La prime à la naissance ou à l'adoption marque le soutien de la société aux familles qui accueillent un enfant en leur sein. Elle témoigne de l'importance accordée à chaque être humain et permet, en quelque sorte, de préparer le nid. Elle doit, à ce titre, être versée avant l'arrivée de l'enfant. Il n'y a pas besoin d'argumenter longtemps pour s'en convaincre : c'est avant l'arrivée de l'enfant qu'il faut engager les frais afférents à l'organisation de son environnement, car il faut être prêt le jour J. Et ce n'est que le début, car il faut des ressources pour accompagner un enfant qui grandit ! C'est d'ailleurs le sens même des allocations familiales.
Pourquoi verser la prime – ou plutôt la prestation, car il ne s'agit pas d'une récompense – après l'arrivée de l'enfant ? C'est injustifiable. Il s'agit d'un de ces artifices budgétaires dont Bercy a le secret ; les apparences sont sauves, mais, concrètement, ce n'est pas sans conséquence. Il est indispensable de rétablir les familles et les enfants dans la plénitude de leurs droits en leur versant la prestation au moment où ils en ont besoin ; à défaut, on fait porter l'effort, pour un maigre bénéfice comptable, sur la trésorerie des familles. Or nombre d'entre elles ne peuvent pas se le permettre.
La prestation doit donc remplir son office, notamment en aidant les familles populaires à appréhender ce changement dans les meilleures conditions et à franchir sans souci supplémentaire cette étape heureuse de leur vie. Connaissant les mesquineries dont Bercy est coutumier, il ne me paraît pas inutile d'honorer non seulement la lettre, mais aussi l'esprit de la mesure initiale, en inscrivant dans la loi que la prestation doit être versée deux mois avant l'arrivée prévue de l'enfant.
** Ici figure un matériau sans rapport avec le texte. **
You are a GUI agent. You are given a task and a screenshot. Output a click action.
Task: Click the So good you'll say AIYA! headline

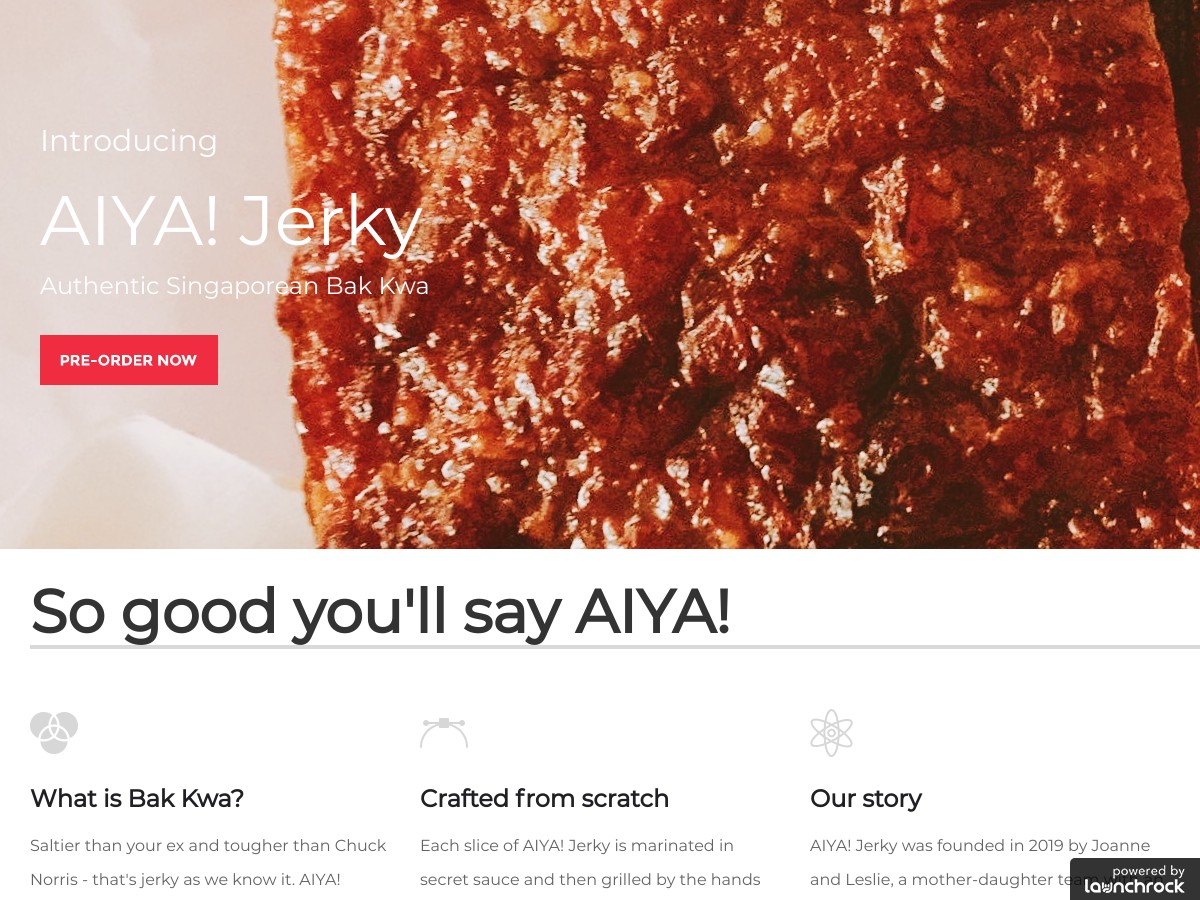[380, 611]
Soit dit en passant, l'exemple est symptomatique d'une maladie de longue durée de l'action publique, de la pingrerie d'un État qui a des oursins dans les poches, même pour les nouveau-nés, et qui fait preuve d'une créativité redoutable – qui serait bien mieux employée ailleurs – pour raboter, l'air de rien, les droits établis et les choix politiques effectués ici même.
Le report du versement de la prime à la naissance se justifie par des considérations purement comptables, déconnectées des besoins élémentaires des familles. On nous a dit qu'il fallait équilibrer les coûts, mais je ne comprends pas le sens de cette objection. Qu'y a-t-il à équilibrer, sinon la situation des familles dans ce moment de bonheur, mais aussi, parfois, de fragilité ?
Ce n'est pas tous les jours que l'Assemblée prend de bonnes décisions, et je ne devrais pas bouder cet instant, mais il faut que les choses soient dites, quitte à piquer un peu. Je confesse donc que je regrette que nous devions en passer par une proposition de loi, alors que des amendements déposés en ce sens, y compris par le groupe de la Gauche démocrate et républicaine, ont été balayés à trois reprises par des arguments chancelants. Toutefois, cela n'enlève rien au mérite de Gilles Lurton d'avoir défendu avec ténacité cette exigence.
Cette décision est attendue. Depuis le décret pris – faut-il le rappeler ? – par Manuel Valls, le 30 décembre 2014, les associations familiales et le conseil d'administration de la caisse nationale des allocations familiales réclament avec insistance le retour à la normale afin que les familles puissent faire face à leurs dépenses d'équipement. Pour contourner cette difficulté, les caisses d'allocations familiales – CAF – consentent des prêts, financés par leur fonds d'aide sociale, mais encore faut-il que les familles en difficulté se manifestent ou aient été repérées en amont. De plus, ce dispositif dérogatoire oblige les familles à quémander leurs droits, et nombre d'entre elles, à commencer par les plus fragilisées, n'y ont pas recours en raison des efforts demandés.
Le sujet appellerait une réflexion plus vaste sur le service public de la petite enfance. Il reste que les premiers achats de puériculture concernent un équipement souvent très onéreux – poussette, mobilier, sièges auto – , ce qui met en difficulté certaines familles modestes. Il est d'autant plus urgent de revenir au dispositif antérieur que nous traversons actuellement une période de crise aiguë. Nous voterons donc sans hésiter en faveur de la proposition de loi rétablissant dans sa pleine fonction cette prestation destinée à l'accueil de l'enfant – n'en déplaise à Bercy.